WHAT TO WORK ON
Render everything from the start of the records down to the line containing "Image resolution: width=1456" as a JSON list of strings, one string per line, leaving out any blank lines.

++++ LISTING ++++

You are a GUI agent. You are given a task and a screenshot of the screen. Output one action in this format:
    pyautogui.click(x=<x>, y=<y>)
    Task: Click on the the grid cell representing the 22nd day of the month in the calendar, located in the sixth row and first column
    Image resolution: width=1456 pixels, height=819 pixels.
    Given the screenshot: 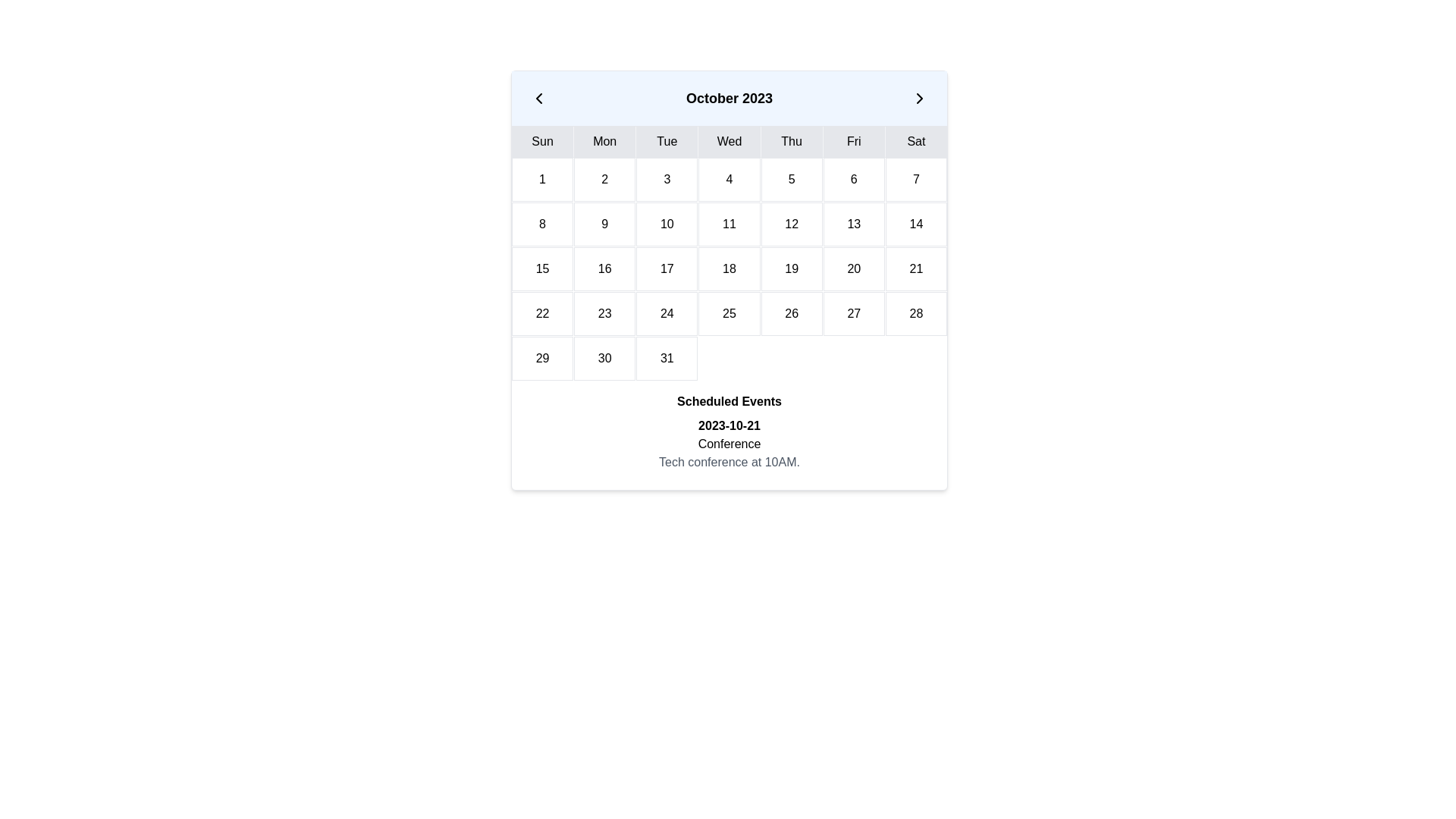 What is the action you would take?
    pyautogui.click(x=542, y=312)
    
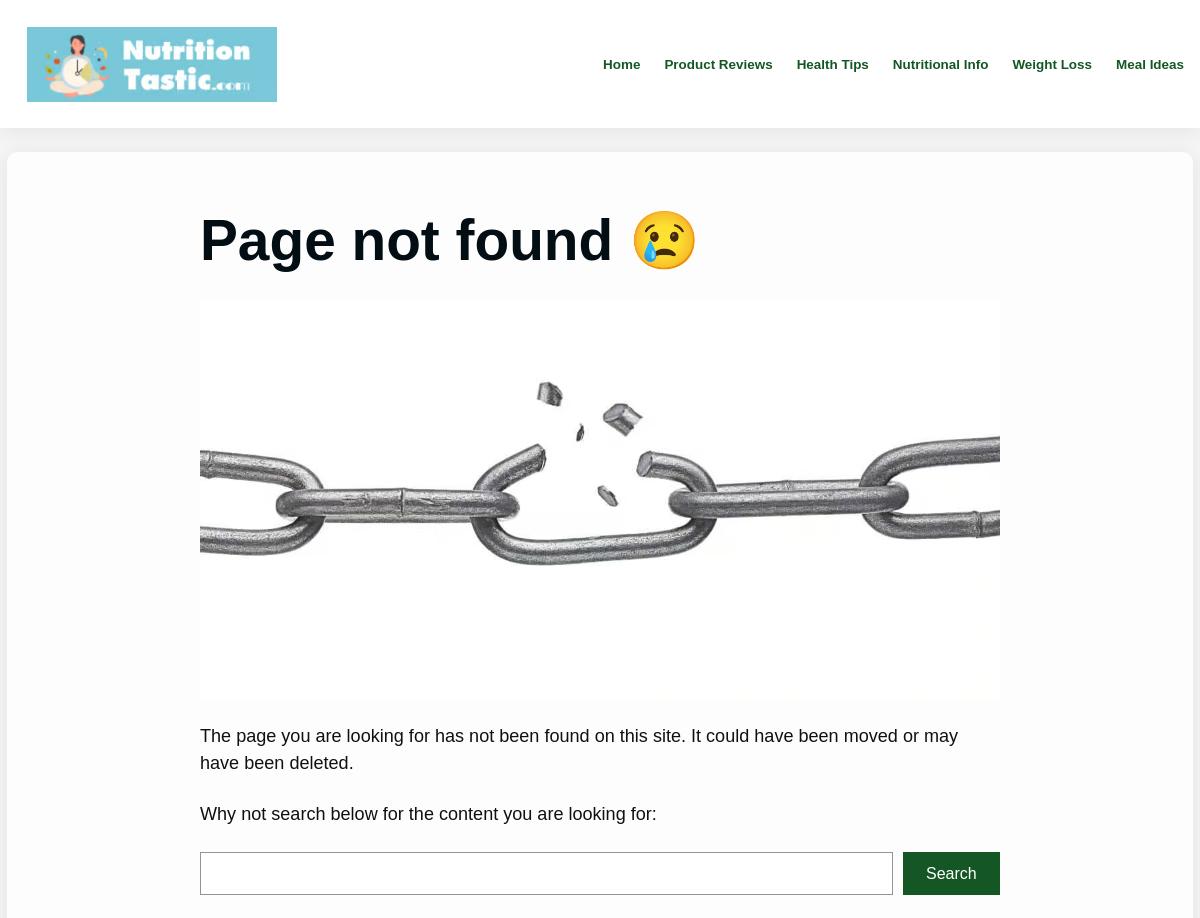  I want to click on 'Product Reviews', so click(717, 63).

++++

RESULT OF THE EXERCISE
[
  "You are a GUI agent. You are given a task and a screenshot of the screen. Output one action in this format:",
  "    pyautogui.click(x=<x>, y=<y>)",
  "    Task: Click on the the grid cell representing the 22nd day of the month in the calendar, located in the sixth row and first column",
  "    Image resolution: width=1456 pixels, height=819 pixels."
]